Der restliche Innenraum kommt luxuriös und volldigitalisiert daher. Neben Leder, Alcantara, Karbon und Holz, sowie der serienmäßigen Kopfraumheizung „Airscarf“, findet man in der Mitte einen 11,9-Zoll-Touchscreen. Um bei offenem Verdeck störende Lichtreflexionen durch unterschiedliche Sonnenstände zu vermeiden, lässt sich der Touchscreen elektrisch in der Neigung von 12 bis 32 Grad verstellen. Spiegelungen sollen auch durch ein spezielles Visier beim 12,3-Zoll-LCD-Kombiinstrument hinter dem Lenkrad verhindert werden. Beide Bildschirme verfügen über die aktuelle MBUX-Version, die bereits auch in der neuen S-Klasse Verwendung findet.

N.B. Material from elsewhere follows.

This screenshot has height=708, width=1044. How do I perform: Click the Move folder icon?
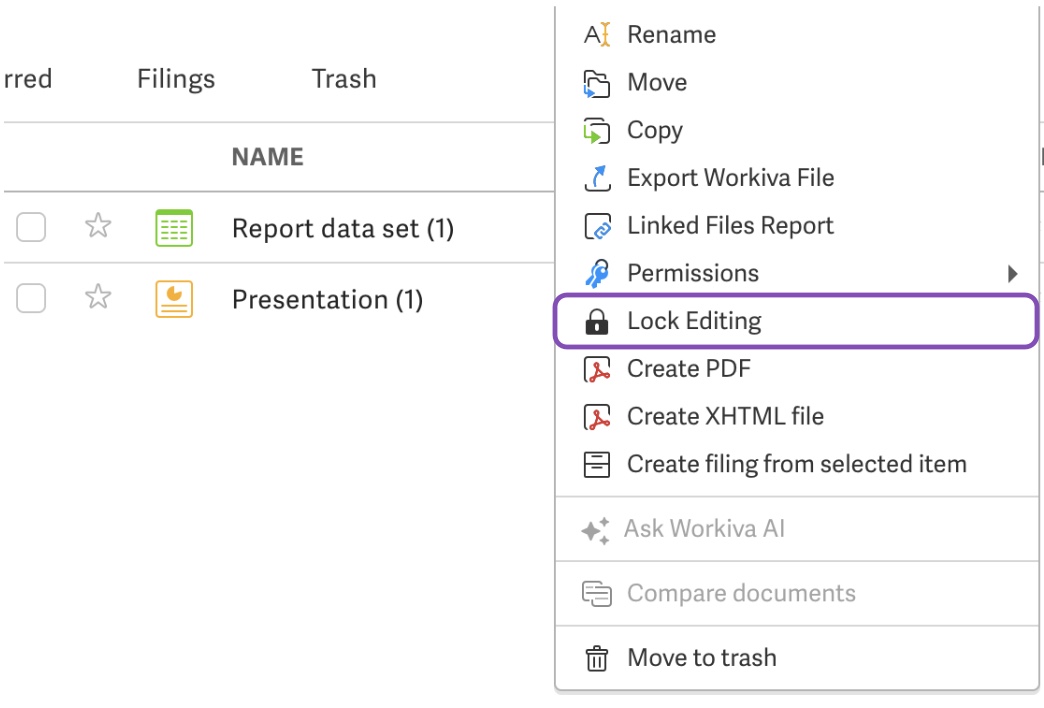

585 PS und sechs Fahrprogramme

Trotz der Gewichtseinsparungen wiegt der neue SL rund 150 Kilogramm mehr als sein Vorgänger. Je nach Ausführung bringt der Sportwagen 1.950 bis 1.970 Kilogramm auf die Waage. Auch der erstmals erhältliche Allradantrieb 4Matic+ trägt zu der Gewichtszunahme bei.

Die zwei Vierliter-V8-Biturbo-Motoren leisten 476 PS und 700 Newtonmeter Drehmoment im SL 55 4Matic+, beziehungsweise in der stärkeren Version SL 63 4Matic+, 585 PS und 800 Newtonmeter Drehmoment. Für die Kraftübertragung sorgt das AMG Speedshift 9G Getriebe inklusive Launch Control namens „Race Start“. Dieses verhilft dem SL in 3,2 Sekunden von 0 auf 100 km/h. Schluss ist laut Mercedes bei rund 295 beziehungsweise 315 Stundenkilometer. Insgesamt können zusätzlich sechs Fahrprogramme („Glätte“, „Comfort“, „Sport“, „Sport+“, „Individual“ und „Race“) angewählt werden.

Zu einem späteren Zeitpunkt wird Mercedes den SL auch mit einem Performance-Hybridantrieb anbieten. Eine reine Elektro-Version des Sportwagens sei aber nicht geplant. Genaue Daten zum Hybrid-Modell sowie die Preise für den neuen AMG SL wurden von Mercedes noch nicht veröffentlicht.